━━━━━ Data ━━━━━

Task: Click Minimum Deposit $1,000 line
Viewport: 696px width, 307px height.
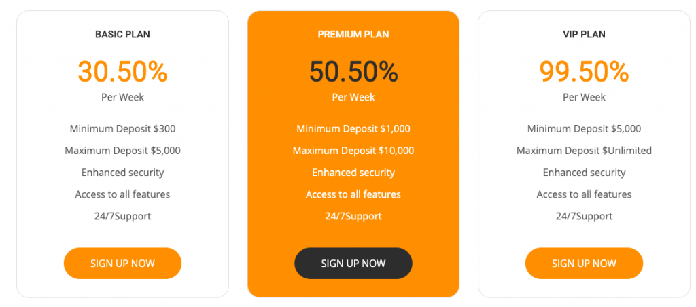Action: tap(353, 129)
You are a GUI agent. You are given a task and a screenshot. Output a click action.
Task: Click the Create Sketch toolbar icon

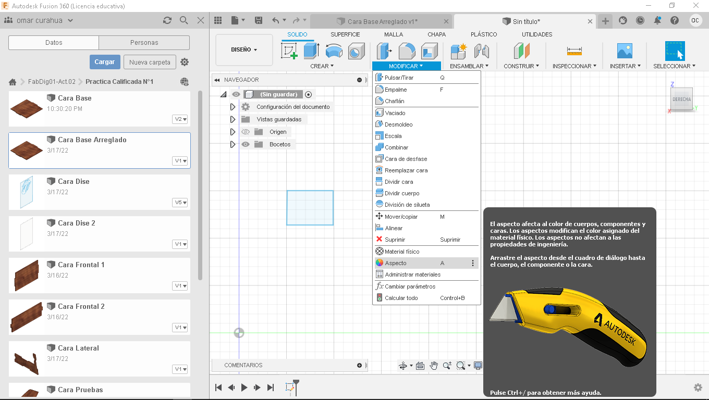289,51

━━━━━

▸ To do
Where the material above includes pictures, omit them and retype everything else exactly.

▸ Your response
Task: Click Minimum Deposit $1,000 line
Viewport: 696px width, 307px height.
Action: tap(353, 129)
You are a GUI agent. You are given a task and a screenshot. Output a click action.
Task: Click the Create Sketch toolbar icon

289,51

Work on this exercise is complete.